Clark was told to text her boyfriend for help tracking a kill if she happened to hit one.
“He told me, ‘I don’t want to get a text saying that you see one. I want to get a text saying that you hit one,’” Clark remembered.
“About 30 minutes later, three does and a little baby walk out. Two does were lined up side-by-side eating in the corn and I shot one arrow. At first, I kind of thought I shot two of them. I wasn’t sure. I was kind of skeptical, like I didn’t want to be too hopeful.”
Clark texted for help tracking and the pair found what turned out to be the second deer she struck. The doe only made it about 34 yards from the shot after being pierced through the heart.
The couple was loading Clark’s prize into their pickup truck when they spotted a second blood trail.
“He just said, ‘You’ve got to be kidding me,’” Clark said.
It didn’t take long to track the doe that was struck first, which was shot through the lungs and died near a pond. Clark noticed the arrow pierced in half after her impeccable shot — each deer ending up with one side on an arrow protruding from its body.

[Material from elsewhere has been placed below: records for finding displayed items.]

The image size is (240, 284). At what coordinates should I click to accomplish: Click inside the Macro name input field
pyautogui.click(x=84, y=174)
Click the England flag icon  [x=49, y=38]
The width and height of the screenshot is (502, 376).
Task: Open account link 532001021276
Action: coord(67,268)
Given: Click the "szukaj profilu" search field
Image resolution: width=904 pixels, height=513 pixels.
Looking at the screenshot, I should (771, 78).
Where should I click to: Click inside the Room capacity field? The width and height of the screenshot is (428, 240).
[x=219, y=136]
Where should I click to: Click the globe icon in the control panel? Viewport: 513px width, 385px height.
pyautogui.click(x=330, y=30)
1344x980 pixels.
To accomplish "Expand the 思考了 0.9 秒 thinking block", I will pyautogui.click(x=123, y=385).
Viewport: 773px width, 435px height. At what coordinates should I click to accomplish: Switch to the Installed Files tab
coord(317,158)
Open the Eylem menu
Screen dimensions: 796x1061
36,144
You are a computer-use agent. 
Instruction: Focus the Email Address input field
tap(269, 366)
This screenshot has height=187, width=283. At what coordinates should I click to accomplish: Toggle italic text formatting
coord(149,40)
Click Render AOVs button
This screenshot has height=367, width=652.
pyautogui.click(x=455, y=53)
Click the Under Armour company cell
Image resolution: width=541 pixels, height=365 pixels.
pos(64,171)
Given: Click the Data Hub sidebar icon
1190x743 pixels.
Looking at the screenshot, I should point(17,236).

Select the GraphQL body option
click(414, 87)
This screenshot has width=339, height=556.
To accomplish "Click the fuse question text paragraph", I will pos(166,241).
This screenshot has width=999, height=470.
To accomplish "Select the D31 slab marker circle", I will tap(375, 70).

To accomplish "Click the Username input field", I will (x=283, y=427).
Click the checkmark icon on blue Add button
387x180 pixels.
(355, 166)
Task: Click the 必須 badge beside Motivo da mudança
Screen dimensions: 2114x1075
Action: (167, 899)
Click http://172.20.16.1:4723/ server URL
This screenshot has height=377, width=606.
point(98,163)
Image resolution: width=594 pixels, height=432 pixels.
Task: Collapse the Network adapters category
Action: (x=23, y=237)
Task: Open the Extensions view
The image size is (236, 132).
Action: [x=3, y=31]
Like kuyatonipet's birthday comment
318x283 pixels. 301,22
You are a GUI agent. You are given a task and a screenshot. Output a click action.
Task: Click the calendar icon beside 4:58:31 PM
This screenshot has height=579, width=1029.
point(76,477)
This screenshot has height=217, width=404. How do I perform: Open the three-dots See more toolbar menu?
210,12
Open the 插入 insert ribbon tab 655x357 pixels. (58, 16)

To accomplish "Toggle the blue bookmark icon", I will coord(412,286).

“I couldn’t believe it. It was the best day of my life. When I found that second arrow, I was amazed,” she said. “My boyfriend had been hunting for 30 years and he had never done that. I was on cloud nine. It was probably the best feeling in the world.”
Not surprisingly, Clark became instantly hooked on hunting after killing a pair of roughly 75-pound deer with one shot. She plans to spend a large chunk of the near future enjoying the activity and looks forward to “getting me a buck and getting me some spikes.”
“Last year towards the end of the year, when it became hunting season, I was really wanting to kind of learn and feel the experience but I just never got the opportunity,” she said.
“And when I got with my boyfriend back in January — hunting is all he’s done for 30 years — and he was warning me that, ‘Hey, during deer season, this is all I’m gonna be doing. And if you find the passion in it, like I have the passion in it, I would love to have you out there.’”
Clark, a Gwinnett County native who has been coming to Lake Hartwell her whole life, moved permanently to the area a couple years ago and is currently a manager at Chicago Steakhouse.
She said she knows the majority of her hunts will likely take longer than the hour she put into her first trip.
“It was definitely a learning experience and definitely something that I will carry on doing for multiple years,” she said. “You sit out there in the deer stand. You may be out there for five hours and may not see anything or may sit out there in the morning and see 15 deer.
“It’s definitely a relaxing experience and an eye-opening experience to just be out there with nature and be there by yourself and see different things and connect with nature and stuff like that.”
Clark said she’s mounting the now-legendary arrow in her house.